• **SOURCE DOCUMENT**:
Part 7: From NUMA to UMA

NUMA Deep Dive Part 3: Cache Coherency

When people talk about NUMA, most talk about the RAM and the core count of the physical CPU. Unfortunately, the importance of cache coherency in this architecture is mostly ignored. Locating memory close to CPUs increases scalability and reduces latency if data locality occurs. However, a great deal of the efficiency of a NUMA system depends on the scalability and efficiency of the cache coherence protocol! When researching the older material of NUMA, today’s architecture is primarily labeled as ccNUMA, Cache Coherent NUMA.

The term “Cache Coherent” refers to the fact that for all CPUs any variable that is to be used must have a consistent value. Therefore, it must be assured that the caches that provide these variables are also consistent in this respect.

This means that a memory system of a multi-CPU system is coherent if CPU 1 writes to a memory address (X) and later on CPU2 reads X, and no other writes happened to X in between, CPU 2 read operation returns the value written by CPU 1 write operation.

To ensure that the local cache is up to date, the snoopy bus protocol was invented, which allowed caches to listen in on the transport of these “variables” to any of the CPU and update their own copies of these variables if they have them. The interesting thing is that with today’s multicore CPU architecture, cache coherency manifest itself within the CPU package as well as cache coherency between CPU packages. A great deal of memory performance (bandwidth and latency) depends on the snoop protocol.

Caching Architecture

Sandy Bridge (v1) introduced a new cache architecture. The hierarchy exists of an L1, L2 and a distributed LLC accessed via the on-die scalable ring architecture. Although they are all located on the CPU die, there are differences in latency between L1, L2 and LLC. L1 is the fastest cache and it typically takes the CPU 4 cycles to load data from the L1 cache, 12 cycles to load data from the L2 cache and between 26 and 31 cycles to load the data from L3 cache. In comparison, it takes roughly 190 cycles to get the data from local memory while it could take the CPU a whopping 310 cycles to load the data from remote memory.

Each core has a dedicated L1 and L2 cache, this is referred to as private cache as no other core can overwrite the cache lines, the LLC is shared between cores. The L1 cache is split into two separate elements, the Instruction cache (32KB) and the data cache (L1D) (32KB). The L2 cache (256KB) is shared by instructions and data (Unified) and is considered to be an exclusive cache. That means that it does not have to contain all the bits that is present in the L1 cache (instructions and data). However, it’s likely to have the same data and instructions as it’s bigger (less evictions). When data is fetched from memory it fills all cache levels on the way to the core (LCC->L2->L1). The reason why it’s also in the LCC is because the LCC is designed as an inclusive cache. It must have all the data contained in the L2 or L1 cache. More about LLC in a later paragraph.

• **DATASET CONTENT**:
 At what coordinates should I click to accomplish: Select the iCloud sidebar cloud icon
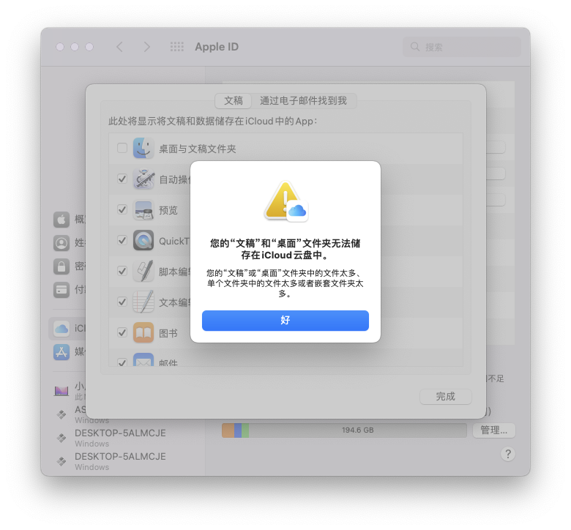tap(61, 329)
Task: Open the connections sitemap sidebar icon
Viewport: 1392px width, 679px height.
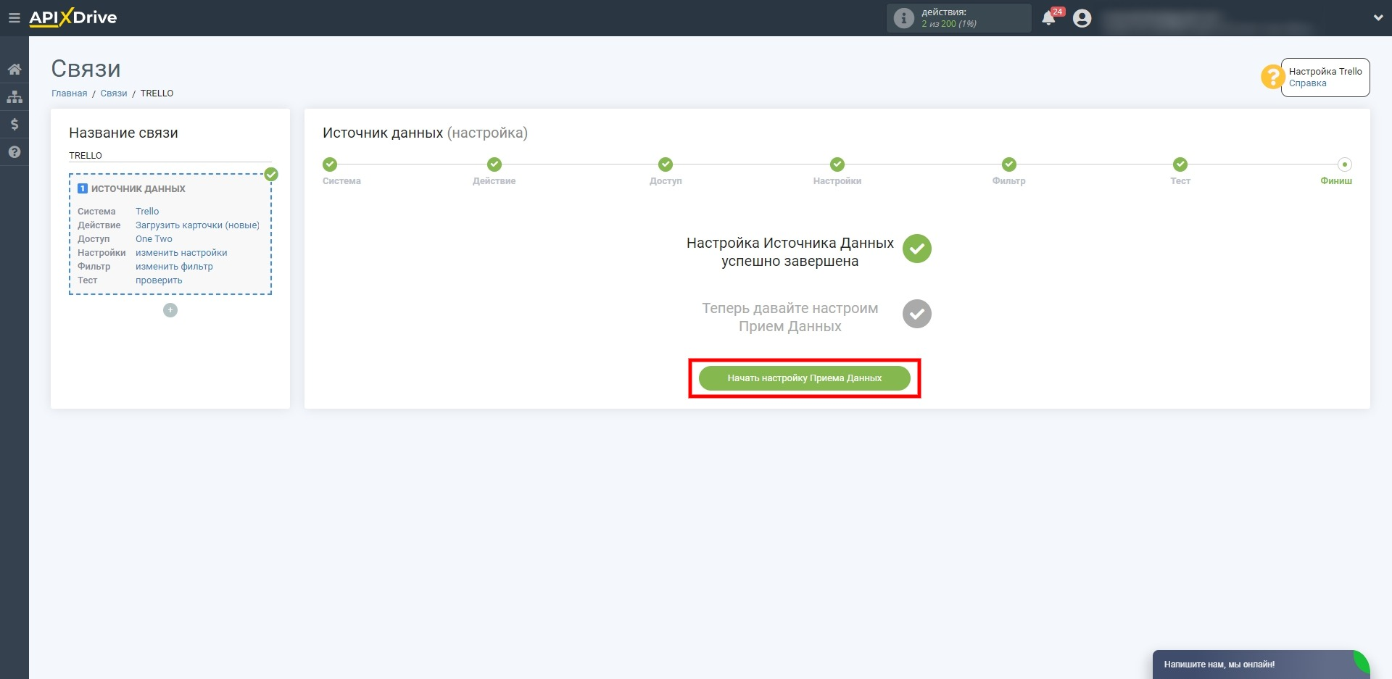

• **TO-DO LIST**:
a. Answer these questions using the cache coherency text.
(i) What does the label ccNUMA stand for?
(ii) How many cycles does it typically take the CPU to load data from the L1 cache?
(iii) What is the size of the L2 cache?
b. Reproduce verbatim the passage of the cache coherency text from "Part 7: From" up to and including "in this respect.".

• **ANSWERS TO THE PROBLEMS**:
a.
(i) Cache Coherent NUMA
(ii) 4 cycles
(iii) 256KB

b.
Part 7: From NUMA to UMA

NUMA Deep Dive Part 3: Cache Coherency

When people talk about NUMA, most talk about the RAM and the core count of the physical CPU. Unfortunately, the importance of cache coherency in this architecture is mostly ignored. Locating memory close to CPUs increases scalability and reduces latency if data locality occurs. However, a great deal of the efficiency of a NUMA system depends on the scalability and efficiency of the cache coherence protocol! When researching the older material of NUMA, today’s architecture is primarily labeled as ccNUMA, Cache Coherent NUMA.

The term “Cache Coherent” refers to the fact that for all CPUs any variable that is to be used must have a consistent value. Therefore, it must be assured that the caches that provide these variables are also consistent in this respect.